Senior Capstone Seminar: Reading Photography
190 | CCN: 31281
*This course will be taught via Remote-Synchronous instruction.
Lecture: M 2-5pm
This seminar explores the medium of photography from various angles: as a new way of seeing the world, as an instrument for documenting private and public life, and as a modern art form that has gained entry into museums and galleries. We will study the similarities and differences between photography and film and thus obtain a new understanding of the “moving pictures.” We will also investigate how photography and film manipulate time and space and alter our perception of reality. How truthful are photographic images? How reliably do they reproduce the past and present? These questions are especially timely in the digital age, as we are forced to confront the circulation of doctored images and deep fakes on social media.

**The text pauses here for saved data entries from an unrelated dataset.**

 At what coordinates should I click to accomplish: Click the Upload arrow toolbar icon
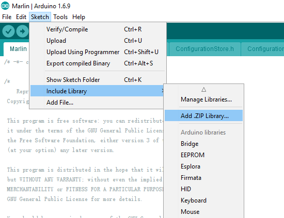coord(22,31)
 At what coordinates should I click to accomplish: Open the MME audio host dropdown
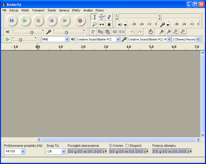click(x=67, y=39)
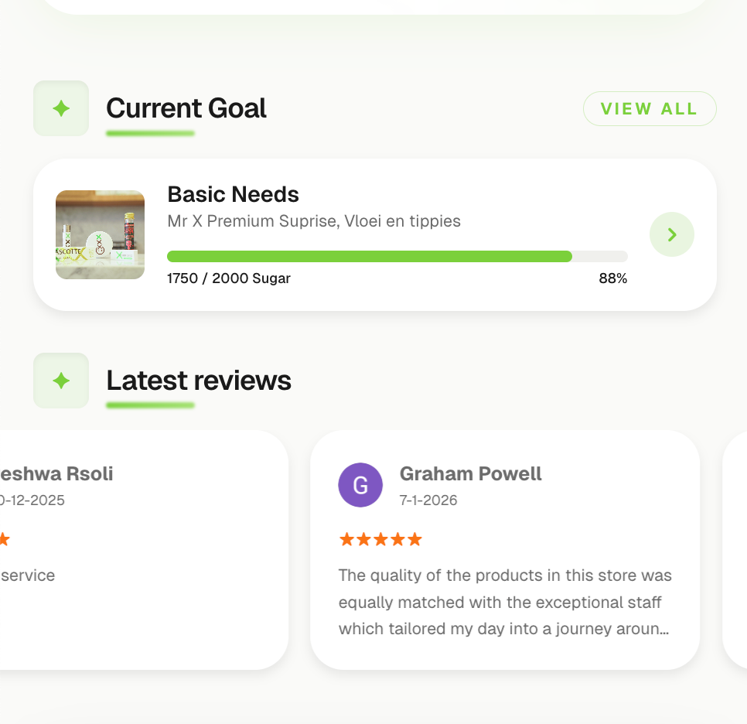The height and width of the screenshot is (724, 747).
Task: Click the 88% progress label
Action: point(612,278)
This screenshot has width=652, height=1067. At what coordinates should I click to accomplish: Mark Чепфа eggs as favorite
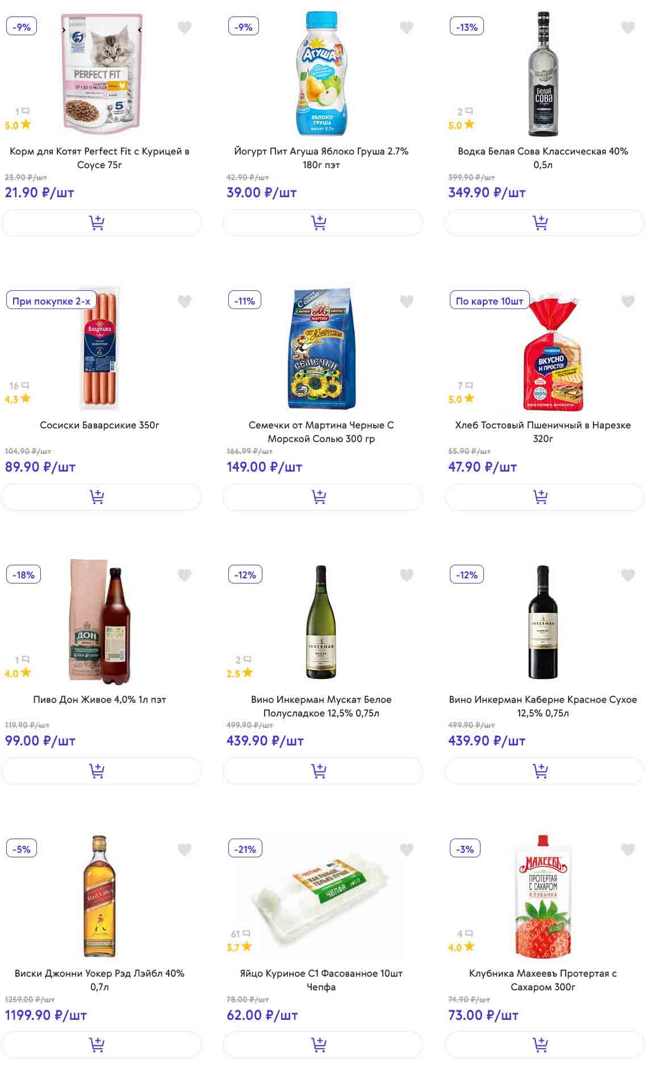pyautogui.click(x=406, y=849)
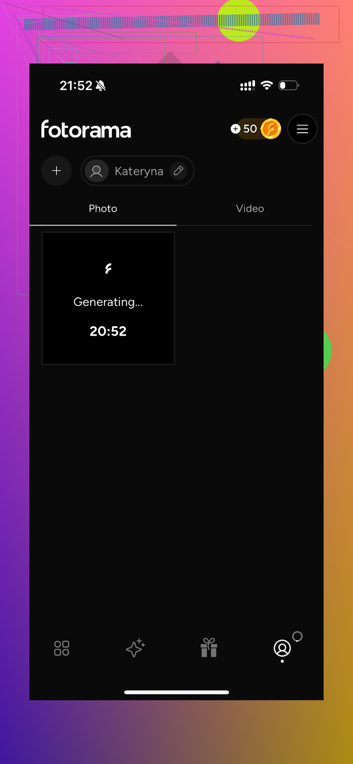Screen dimensions: 353x764
Task: Open the grid gallery in the bottom navigation
Action: 62,648
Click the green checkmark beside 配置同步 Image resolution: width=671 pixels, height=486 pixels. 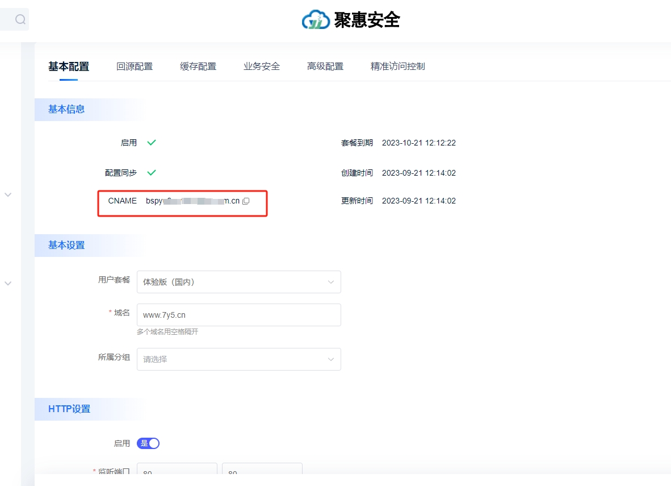pyautogui.click(x=152, y=173)
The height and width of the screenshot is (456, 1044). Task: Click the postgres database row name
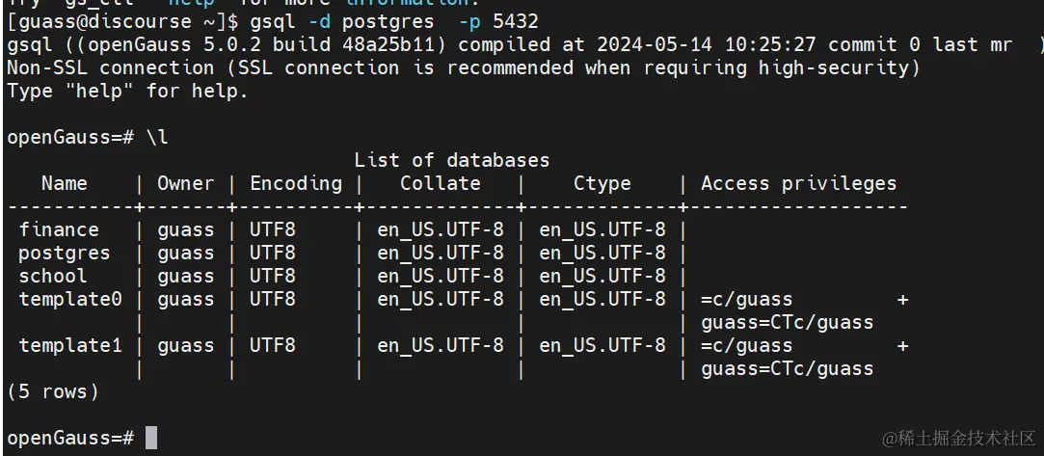click(x=65, y=253)
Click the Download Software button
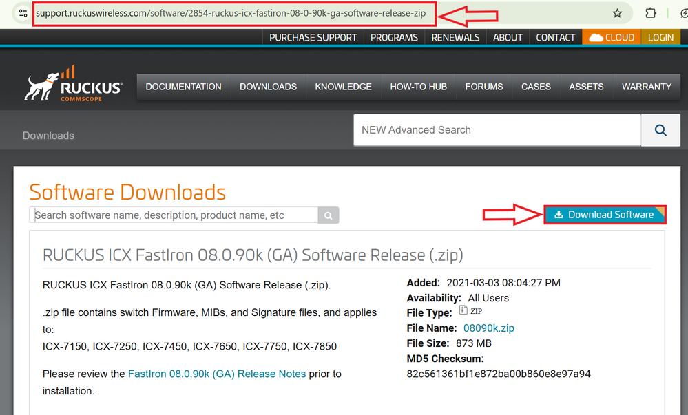 coord(605,215)
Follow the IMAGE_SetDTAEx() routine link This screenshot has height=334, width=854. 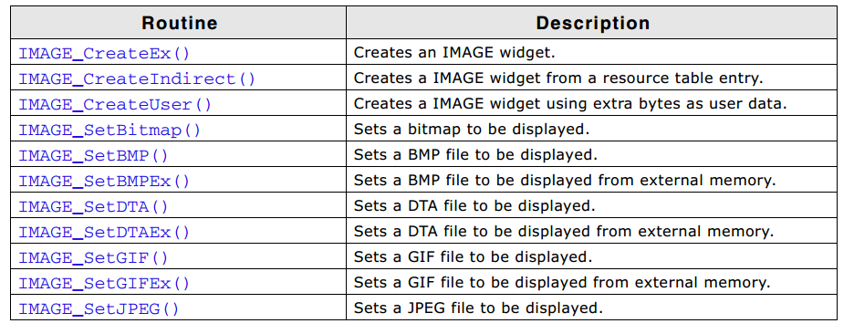(x=104, y=232)
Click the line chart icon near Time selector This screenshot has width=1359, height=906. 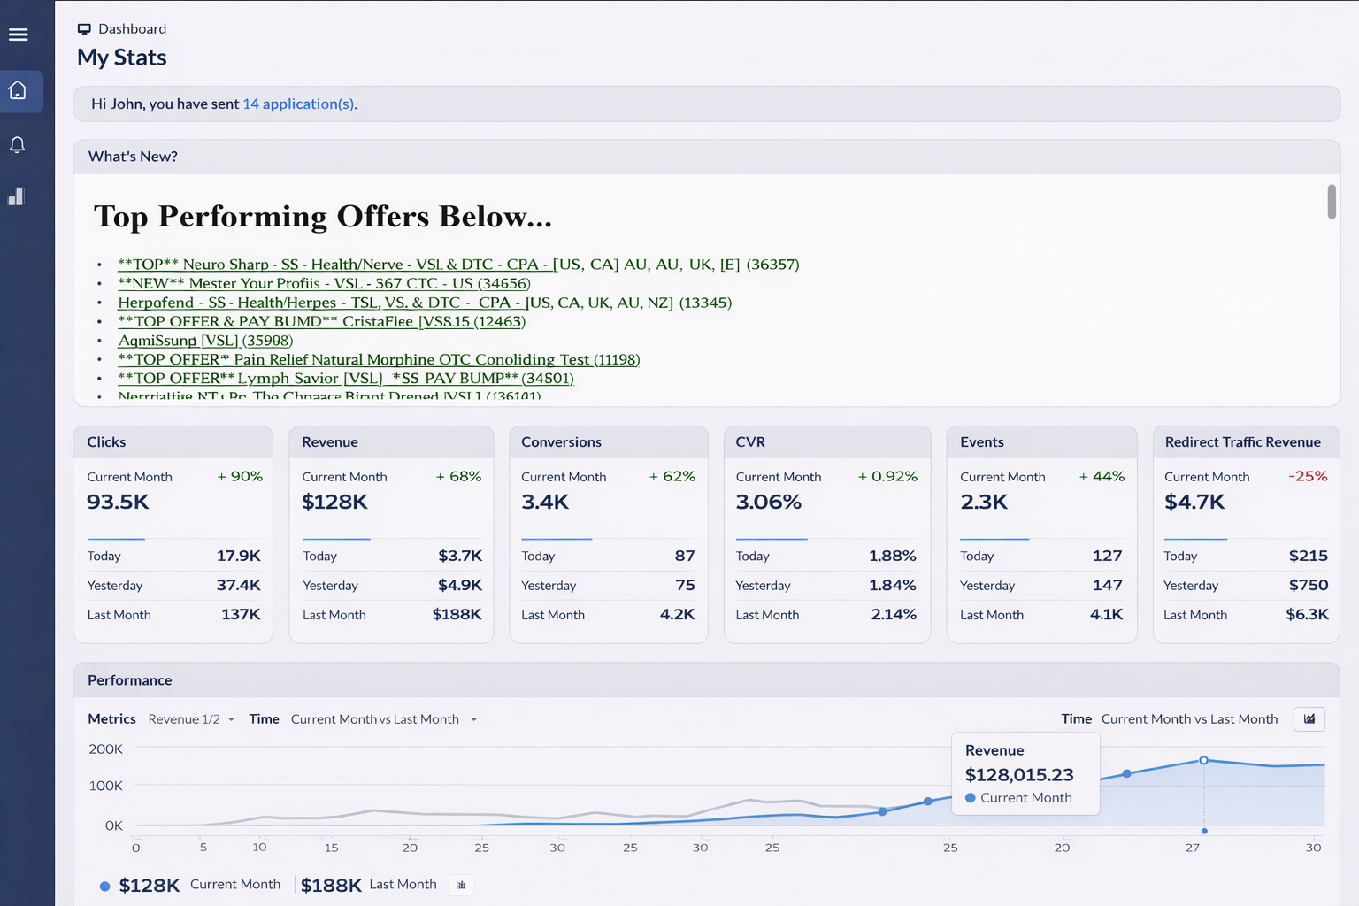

We are also interested in the emergence of the photographic image as a work of art that is in dialogue with artistic currents like abstract and conceptual art. In the seminar, we plan to read and discuss texts from major theorists (Walter Benjamin, Roland Barthes, Susan Sontag, etc.) and to closely analyze famous works from such photographers as Louis Daguerre, Paul Strand, August Sander, Walker Evans, Dorothea Lange, Henri Cartier-Bresson, Diane Arbus, Hiroshi Sugimoto, and Jeff Wall, to name only a few. This capstone course offers undergraduates with senior standing (or consent of instructor) an opportunity to experience seminar learning. Creative work is encouraged but the emphasis will be on the completion of a substantial research project.